--- Exercise inputs Enclosed Below ---
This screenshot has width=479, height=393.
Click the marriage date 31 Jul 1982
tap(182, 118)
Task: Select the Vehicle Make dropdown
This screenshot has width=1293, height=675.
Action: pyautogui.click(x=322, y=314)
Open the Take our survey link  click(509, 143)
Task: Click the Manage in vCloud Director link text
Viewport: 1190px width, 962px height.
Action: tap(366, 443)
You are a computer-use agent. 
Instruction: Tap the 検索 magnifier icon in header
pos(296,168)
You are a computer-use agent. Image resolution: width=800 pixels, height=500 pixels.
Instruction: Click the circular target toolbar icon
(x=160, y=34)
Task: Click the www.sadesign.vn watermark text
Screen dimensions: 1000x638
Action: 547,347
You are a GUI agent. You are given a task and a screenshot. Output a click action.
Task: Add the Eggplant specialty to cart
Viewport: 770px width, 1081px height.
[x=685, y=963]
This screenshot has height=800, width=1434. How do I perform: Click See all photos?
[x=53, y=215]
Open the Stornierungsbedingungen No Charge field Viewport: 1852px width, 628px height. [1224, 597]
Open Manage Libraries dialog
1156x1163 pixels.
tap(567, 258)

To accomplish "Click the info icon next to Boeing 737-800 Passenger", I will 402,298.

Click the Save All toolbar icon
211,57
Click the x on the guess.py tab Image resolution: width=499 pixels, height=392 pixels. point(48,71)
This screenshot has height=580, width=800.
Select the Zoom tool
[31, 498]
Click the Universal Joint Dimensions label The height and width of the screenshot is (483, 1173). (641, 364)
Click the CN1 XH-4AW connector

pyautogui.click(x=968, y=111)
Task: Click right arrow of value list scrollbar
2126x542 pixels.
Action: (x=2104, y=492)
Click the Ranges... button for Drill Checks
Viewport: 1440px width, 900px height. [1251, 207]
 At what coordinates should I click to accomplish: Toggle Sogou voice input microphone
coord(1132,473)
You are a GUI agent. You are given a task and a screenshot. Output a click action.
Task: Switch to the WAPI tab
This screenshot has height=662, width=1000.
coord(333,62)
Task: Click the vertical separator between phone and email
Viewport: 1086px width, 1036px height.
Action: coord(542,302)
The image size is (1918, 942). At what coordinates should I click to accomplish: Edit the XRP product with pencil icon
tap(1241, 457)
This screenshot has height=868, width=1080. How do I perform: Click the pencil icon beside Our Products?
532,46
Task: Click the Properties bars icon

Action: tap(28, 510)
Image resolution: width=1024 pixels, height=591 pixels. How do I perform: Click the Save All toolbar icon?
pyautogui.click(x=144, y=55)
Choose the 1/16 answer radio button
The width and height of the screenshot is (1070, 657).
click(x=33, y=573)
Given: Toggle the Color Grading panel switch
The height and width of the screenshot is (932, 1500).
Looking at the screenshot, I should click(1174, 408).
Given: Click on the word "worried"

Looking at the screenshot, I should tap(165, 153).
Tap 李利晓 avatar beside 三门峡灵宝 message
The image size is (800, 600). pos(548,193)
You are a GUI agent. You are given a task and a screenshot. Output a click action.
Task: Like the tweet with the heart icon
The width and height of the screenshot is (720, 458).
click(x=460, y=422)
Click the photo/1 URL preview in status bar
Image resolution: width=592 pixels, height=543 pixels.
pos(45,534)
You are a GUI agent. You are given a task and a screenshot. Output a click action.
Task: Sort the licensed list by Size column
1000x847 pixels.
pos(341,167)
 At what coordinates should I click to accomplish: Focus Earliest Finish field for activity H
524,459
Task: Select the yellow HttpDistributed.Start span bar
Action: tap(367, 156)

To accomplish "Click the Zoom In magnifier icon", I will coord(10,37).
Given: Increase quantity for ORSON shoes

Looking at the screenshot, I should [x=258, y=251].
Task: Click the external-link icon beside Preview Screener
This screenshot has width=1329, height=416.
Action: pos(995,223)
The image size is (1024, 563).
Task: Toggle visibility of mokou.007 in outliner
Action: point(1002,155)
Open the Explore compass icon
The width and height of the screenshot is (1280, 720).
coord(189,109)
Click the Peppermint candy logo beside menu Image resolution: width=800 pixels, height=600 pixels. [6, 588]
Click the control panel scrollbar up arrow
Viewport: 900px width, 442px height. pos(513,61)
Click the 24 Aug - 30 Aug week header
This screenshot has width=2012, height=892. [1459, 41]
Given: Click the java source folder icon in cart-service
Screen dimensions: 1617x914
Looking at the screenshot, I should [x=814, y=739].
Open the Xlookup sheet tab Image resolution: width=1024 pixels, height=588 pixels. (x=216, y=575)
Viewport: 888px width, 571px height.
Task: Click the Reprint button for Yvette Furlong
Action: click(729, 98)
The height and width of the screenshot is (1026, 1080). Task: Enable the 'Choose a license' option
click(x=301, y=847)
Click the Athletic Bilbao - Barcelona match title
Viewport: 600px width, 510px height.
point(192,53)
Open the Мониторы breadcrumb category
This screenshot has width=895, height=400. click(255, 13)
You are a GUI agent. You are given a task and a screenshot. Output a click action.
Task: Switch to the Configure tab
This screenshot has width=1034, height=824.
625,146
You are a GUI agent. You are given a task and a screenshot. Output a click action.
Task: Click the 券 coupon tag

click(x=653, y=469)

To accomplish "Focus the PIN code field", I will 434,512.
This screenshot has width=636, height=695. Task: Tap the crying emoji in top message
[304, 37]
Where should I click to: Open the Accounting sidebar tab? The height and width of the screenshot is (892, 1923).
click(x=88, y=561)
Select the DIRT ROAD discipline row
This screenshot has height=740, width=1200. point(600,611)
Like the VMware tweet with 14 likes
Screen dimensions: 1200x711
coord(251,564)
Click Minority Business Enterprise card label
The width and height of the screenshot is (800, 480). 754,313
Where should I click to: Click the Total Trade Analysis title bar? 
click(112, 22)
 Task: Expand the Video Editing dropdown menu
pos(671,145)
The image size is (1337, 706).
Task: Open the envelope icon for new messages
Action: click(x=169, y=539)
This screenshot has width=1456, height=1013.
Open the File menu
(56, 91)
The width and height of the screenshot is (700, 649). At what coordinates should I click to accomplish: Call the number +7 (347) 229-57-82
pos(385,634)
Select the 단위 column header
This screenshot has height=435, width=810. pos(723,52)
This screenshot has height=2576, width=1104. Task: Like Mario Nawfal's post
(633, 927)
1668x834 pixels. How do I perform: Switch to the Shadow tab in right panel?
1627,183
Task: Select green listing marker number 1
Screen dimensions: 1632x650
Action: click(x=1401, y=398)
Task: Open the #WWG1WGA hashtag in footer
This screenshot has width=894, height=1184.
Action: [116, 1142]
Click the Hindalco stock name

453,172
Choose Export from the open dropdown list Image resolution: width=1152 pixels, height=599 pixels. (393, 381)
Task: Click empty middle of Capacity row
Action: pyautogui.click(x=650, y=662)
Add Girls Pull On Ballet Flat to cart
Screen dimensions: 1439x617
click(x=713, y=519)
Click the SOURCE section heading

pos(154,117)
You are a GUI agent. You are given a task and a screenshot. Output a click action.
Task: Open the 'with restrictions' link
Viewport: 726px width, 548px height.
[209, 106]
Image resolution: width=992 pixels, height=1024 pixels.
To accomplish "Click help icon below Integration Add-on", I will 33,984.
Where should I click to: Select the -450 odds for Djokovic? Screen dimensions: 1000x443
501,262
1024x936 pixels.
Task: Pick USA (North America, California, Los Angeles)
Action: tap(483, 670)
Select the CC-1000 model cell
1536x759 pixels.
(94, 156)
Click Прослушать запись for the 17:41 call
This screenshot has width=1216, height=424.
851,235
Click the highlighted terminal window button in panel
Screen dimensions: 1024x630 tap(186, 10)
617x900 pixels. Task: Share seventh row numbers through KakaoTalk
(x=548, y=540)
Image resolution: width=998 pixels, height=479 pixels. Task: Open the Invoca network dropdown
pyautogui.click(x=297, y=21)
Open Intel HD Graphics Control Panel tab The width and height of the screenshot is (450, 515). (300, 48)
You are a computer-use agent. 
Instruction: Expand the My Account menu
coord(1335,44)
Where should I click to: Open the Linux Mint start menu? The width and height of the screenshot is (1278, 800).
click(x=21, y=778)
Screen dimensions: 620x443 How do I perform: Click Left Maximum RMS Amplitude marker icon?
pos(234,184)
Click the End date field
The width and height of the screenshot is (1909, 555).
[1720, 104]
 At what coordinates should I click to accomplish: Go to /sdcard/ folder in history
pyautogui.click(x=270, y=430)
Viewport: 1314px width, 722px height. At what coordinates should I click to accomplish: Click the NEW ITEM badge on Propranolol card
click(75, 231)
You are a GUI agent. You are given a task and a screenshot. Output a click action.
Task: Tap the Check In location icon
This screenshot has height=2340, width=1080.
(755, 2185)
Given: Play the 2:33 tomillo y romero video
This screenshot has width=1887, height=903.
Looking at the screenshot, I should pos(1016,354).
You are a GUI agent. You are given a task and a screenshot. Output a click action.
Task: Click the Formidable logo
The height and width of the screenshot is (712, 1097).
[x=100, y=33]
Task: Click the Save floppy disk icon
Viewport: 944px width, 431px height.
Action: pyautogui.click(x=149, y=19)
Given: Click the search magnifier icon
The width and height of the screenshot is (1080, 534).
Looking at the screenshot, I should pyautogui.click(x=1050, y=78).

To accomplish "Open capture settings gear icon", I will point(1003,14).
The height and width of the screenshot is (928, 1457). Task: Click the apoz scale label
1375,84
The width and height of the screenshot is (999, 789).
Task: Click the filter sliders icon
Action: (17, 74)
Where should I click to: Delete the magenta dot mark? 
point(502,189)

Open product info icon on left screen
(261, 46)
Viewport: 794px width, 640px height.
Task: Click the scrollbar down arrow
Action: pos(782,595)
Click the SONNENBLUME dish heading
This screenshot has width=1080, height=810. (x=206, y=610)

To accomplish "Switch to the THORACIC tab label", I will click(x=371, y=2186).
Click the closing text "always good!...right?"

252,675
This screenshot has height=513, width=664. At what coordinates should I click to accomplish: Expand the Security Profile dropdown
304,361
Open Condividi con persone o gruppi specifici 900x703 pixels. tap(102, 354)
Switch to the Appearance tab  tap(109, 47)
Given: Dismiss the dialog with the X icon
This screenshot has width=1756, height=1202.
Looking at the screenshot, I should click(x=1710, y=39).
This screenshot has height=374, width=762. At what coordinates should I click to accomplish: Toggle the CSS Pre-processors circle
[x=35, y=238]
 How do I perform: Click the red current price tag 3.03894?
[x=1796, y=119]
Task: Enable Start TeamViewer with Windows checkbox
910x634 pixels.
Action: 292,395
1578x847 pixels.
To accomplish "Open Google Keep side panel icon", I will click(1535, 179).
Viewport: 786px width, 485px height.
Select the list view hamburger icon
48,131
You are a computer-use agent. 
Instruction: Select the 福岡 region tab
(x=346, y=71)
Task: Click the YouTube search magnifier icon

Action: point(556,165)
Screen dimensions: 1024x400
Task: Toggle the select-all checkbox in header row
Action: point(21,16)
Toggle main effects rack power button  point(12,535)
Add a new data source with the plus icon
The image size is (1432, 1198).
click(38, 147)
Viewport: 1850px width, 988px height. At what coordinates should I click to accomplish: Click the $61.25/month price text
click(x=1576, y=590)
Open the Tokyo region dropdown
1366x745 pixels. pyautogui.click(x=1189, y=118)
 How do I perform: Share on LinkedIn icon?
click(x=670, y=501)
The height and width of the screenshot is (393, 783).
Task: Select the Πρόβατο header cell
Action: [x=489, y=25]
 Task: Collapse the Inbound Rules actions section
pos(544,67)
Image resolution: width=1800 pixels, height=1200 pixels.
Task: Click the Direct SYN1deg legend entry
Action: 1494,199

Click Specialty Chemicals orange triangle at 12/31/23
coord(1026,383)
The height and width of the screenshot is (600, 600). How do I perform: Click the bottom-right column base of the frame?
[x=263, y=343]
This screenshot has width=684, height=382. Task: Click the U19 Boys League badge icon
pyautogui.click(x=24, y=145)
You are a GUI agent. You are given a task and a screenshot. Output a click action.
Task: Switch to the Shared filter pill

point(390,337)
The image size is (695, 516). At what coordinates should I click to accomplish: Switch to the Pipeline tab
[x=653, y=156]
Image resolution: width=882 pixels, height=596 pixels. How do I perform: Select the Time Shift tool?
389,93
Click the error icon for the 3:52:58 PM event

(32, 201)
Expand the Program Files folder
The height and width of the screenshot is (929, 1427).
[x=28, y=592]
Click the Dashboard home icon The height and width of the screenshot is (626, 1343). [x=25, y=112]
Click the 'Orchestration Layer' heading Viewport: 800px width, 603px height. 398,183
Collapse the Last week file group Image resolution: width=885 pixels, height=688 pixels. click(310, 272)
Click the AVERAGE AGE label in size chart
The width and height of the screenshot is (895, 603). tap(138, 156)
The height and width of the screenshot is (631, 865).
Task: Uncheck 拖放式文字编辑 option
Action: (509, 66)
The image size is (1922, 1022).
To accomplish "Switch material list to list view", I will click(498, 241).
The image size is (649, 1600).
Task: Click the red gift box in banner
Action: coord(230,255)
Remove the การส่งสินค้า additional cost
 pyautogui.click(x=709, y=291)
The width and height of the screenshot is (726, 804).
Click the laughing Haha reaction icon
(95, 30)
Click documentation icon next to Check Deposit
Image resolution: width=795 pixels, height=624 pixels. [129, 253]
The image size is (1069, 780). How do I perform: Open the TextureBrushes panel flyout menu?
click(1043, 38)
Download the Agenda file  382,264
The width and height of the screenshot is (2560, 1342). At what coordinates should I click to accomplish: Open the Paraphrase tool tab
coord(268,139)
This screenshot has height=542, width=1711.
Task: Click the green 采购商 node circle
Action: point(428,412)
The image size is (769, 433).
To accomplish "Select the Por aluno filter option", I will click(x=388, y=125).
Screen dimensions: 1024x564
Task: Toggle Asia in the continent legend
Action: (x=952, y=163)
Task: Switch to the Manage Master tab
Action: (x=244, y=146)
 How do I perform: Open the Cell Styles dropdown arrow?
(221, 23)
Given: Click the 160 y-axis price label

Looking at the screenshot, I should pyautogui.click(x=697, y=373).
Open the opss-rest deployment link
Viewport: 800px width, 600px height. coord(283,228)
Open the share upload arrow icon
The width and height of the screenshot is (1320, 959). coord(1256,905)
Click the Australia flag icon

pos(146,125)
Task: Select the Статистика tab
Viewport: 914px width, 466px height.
--- End of Enclosed Exercise inputs ---
> **The problem**: Every line from the line containing "Task: Tap the Check In location icon" through the line containing "Task: Click the Formidable logo" in the records above must be retyped exactly. Leave out the rest.

> **Problem solution**:
Task: Tap the Check In location icon
This screenshot has height=2340, width=1080.
(755, 2185)
Given: Play the 2:33 tomillo y romero video
This screenshot has width=1887, height=903.
Looking at the screenshot, I should pos(1016,354).
You are a GUI agent. You are given a task and a screenshot. Output a click action.
Task: Click the Formidable logo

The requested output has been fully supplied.